With 2014 more than half over, it’s time to start thinking about taxes—if you want to save money.
April 15, 2015, may feel light-years away. But with the third quarter of 2014 soon coming to a close, taking stock of your small business’ financial situation now could save you money on taxes, says Jack Klosterman, a tax specialist and IRS enrolled agent in Laguna Niguel, California. These six steps can get new small business owners ahead.
Keep good records.
As a small business owner, you should already be keeping close tabs on your income, deposits and expenses, but if not, start today. “A lot of small business owners guesstimate or keep records in their heads,” Klosterman says. You should have a separate checking account for your business (rather than using your personal account), and your records can be as simple as an Excel spreadsheet or software such as QuickBooks. “You’re saving money because you’re accounting for all of your legitimate deductions,” Klosterman says. On the other hand, if you have to go back and fill in shoddy records, you’ll likely end up paying more in taxes than you truly owe.

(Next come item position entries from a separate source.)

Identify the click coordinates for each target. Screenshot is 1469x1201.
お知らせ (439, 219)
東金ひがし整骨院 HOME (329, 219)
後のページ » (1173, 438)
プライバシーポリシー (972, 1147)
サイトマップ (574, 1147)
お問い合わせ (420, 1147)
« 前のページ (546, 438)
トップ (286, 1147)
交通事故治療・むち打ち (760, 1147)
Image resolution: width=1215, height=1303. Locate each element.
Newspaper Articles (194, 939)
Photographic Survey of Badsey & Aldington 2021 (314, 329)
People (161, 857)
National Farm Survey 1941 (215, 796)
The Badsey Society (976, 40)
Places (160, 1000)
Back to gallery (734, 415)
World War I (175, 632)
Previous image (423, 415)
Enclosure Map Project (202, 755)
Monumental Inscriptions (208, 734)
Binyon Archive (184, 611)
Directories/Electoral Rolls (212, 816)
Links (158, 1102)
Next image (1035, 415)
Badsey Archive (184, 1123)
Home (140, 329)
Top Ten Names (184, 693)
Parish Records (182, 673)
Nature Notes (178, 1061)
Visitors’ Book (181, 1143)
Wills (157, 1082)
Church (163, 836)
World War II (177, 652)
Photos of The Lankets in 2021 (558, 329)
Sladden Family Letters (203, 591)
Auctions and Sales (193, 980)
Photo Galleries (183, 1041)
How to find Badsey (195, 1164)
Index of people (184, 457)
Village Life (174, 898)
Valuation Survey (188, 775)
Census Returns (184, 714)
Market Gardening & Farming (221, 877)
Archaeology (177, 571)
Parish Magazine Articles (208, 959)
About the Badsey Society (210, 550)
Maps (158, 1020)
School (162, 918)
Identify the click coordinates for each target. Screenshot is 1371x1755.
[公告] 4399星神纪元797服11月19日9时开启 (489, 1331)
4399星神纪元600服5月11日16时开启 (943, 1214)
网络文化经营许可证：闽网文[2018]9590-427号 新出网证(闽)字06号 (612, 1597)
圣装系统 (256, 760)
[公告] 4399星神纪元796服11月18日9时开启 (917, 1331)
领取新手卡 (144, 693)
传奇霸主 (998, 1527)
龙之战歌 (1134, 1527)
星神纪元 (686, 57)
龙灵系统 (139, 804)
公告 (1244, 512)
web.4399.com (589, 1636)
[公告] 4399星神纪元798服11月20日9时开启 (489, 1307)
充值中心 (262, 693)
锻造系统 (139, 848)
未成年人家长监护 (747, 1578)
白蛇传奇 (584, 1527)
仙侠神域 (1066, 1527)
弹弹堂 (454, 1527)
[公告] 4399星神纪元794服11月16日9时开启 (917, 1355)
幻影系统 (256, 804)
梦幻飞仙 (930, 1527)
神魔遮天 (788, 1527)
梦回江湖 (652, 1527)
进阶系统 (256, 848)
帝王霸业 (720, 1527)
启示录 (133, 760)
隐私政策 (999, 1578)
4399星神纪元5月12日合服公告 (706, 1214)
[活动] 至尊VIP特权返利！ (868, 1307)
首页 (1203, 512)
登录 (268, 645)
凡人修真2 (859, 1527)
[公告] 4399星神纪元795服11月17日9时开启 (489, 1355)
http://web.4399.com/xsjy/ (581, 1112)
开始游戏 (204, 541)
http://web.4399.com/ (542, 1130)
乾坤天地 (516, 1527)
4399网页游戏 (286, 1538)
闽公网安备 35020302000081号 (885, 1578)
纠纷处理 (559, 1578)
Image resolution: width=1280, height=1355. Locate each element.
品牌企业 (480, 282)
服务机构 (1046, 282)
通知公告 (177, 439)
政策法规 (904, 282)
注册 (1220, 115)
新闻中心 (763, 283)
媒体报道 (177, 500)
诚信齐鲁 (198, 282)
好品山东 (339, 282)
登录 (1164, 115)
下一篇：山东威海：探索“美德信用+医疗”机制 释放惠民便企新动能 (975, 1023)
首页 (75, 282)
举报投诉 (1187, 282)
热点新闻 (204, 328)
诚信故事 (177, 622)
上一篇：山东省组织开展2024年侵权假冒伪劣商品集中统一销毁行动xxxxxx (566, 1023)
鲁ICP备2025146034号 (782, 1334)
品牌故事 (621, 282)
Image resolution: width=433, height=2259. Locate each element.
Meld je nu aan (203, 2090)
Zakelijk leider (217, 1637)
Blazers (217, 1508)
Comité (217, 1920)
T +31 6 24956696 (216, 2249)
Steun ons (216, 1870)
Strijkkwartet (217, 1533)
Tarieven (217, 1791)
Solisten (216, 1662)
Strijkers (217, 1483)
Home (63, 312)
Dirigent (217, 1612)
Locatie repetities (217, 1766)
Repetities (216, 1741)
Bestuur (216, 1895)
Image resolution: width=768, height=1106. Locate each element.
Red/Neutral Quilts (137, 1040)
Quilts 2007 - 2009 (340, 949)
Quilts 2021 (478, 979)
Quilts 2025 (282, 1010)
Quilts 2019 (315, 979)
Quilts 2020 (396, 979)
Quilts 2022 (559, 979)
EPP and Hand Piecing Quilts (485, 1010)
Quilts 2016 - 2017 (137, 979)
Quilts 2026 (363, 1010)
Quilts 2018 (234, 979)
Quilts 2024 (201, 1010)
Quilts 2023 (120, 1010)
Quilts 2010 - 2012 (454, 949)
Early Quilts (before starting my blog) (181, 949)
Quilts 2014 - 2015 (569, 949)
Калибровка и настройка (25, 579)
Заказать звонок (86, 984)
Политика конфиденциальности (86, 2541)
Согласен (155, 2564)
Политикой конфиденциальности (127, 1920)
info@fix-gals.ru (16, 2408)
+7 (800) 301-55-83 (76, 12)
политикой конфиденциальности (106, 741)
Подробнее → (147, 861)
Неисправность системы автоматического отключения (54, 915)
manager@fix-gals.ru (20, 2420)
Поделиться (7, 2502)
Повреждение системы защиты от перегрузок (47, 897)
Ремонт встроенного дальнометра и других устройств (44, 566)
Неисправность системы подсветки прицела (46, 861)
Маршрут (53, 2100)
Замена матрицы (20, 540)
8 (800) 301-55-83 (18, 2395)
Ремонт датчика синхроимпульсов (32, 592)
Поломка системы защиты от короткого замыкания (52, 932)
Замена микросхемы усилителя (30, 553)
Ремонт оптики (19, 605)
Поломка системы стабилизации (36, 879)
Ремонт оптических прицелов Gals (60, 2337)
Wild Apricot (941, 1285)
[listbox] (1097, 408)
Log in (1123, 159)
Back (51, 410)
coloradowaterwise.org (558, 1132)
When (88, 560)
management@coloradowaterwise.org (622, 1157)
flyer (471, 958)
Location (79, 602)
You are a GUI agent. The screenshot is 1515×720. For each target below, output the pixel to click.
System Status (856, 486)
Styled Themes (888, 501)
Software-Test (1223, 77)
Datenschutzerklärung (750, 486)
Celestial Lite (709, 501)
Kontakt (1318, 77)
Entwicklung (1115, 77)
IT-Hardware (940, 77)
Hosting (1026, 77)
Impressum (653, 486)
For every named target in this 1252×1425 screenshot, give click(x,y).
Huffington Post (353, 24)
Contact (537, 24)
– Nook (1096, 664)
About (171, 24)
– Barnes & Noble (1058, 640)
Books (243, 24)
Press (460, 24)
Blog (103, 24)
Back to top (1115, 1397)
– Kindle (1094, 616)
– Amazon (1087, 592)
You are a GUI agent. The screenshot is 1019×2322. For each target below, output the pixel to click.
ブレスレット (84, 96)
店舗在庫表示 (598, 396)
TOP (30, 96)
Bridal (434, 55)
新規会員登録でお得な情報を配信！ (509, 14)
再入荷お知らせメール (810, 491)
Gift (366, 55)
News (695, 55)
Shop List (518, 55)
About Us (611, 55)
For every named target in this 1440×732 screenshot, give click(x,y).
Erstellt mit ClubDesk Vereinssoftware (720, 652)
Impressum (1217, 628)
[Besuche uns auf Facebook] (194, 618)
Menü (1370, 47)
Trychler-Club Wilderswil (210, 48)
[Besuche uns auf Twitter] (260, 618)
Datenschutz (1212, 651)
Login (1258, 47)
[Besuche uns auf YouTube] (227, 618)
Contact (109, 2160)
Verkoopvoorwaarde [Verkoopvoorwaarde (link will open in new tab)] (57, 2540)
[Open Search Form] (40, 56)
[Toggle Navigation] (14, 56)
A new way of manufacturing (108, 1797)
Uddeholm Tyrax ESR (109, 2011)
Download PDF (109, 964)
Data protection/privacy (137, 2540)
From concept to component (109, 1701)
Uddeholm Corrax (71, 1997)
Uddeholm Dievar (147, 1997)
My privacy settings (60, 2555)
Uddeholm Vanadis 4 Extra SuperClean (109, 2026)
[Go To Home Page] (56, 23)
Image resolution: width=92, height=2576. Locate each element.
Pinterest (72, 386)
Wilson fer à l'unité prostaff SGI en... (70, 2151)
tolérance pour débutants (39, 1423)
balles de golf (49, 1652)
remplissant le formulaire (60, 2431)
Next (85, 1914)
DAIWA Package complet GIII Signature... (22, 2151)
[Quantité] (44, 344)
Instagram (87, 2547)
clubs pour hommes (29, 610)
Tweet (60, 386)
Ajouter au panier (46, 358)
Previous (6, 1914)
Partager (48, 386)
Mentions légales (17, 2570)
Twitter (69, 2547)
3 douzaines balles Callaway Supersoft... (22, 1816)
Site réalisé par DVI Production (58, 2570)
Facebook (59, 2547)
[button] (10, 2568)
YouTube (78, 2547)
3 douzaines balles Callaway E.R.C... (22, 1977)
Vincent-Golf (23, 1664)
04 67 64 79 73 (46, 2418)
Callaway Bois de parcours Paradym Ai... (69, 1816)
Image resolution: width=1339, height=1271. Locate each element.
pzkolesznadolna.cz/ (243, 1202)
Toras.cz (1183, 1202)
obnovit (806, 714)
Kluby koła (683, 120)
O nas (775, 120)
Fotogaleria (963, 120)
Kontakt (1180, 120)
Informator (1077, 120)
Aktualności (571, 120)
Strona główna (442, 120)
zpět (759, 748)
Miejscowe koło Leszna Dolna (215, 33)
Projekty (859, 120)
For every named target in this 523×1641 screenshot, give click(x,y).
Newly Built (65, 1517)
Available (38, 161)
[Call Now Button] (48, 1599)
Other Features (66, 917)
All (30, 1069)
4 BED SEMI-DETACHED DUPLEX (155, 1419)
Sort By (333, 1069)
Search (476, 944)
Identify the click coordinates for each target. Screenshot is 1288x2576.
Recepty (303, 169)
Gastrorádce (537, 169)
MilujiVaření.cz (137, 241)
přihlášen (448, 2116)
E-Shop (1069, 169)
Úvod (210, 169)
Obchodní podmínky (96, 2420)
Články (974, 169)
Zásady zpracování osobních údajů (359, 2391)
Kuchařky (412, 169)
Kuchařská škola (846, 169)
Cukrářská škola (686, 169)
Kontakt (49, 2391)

Once you have a solid record of your profits and losses for the first six months of the year, compare these numbers to last year’s to determine whether your business is performing better, worse or about the same. Check out IRS.gov to estimate how much you’ll pay in taxes. Once you know approximately how much you’ll owe, you can send in estimated payments, which can keep you from having to pay penalties later on.
Take stock of personal expenses.
If you run a sole proprietorship, partnership, LLC or S corporation, your actions outside of work—such as buying or selling a home—could affect your taxes. For example, you could save money if you bought a home since you can claim deductions for your mortgage interest and property tax.
Don’t forget the little things.
Seemingly small expenses you incur for the job, such as the occasional tank of gas, add up to a tax deduction to the tune of 50 cents per mile. If you travel for work, Klosterman suggests keeping a notebook in your car to record the date, odometer readings and total miles driven on each trip. There are also a multitude of affordable mileage tracker apps. “You have to be able to substantiate it,” he says. “The tax preparer is required to see it to get you the deduction.”
Make estimated payments.
Nearly all business owners, unless they make less than a few hundred dollars a year, should be making quarterly estimated payments. The previous year’s tax bill is a good rule of thumb, Klosterman says: “If you estimate 100 percent of the previous year’s tax bill or 90 percent of the tax to be shown on your 2014 tax return, you won’t get hit with penalties or interest if you owe a little bit when you file your return.”
Hire a pro.
If there are big changes in your business or if keeping the books yourself is too time-consuming, consider hiring a bookkeeper or accountant, or working with a CPA or enrolled agent. These professionals can be hired on an hourly basis to provide as little or as much help as you need and are experts at spotting areas for tax deductions.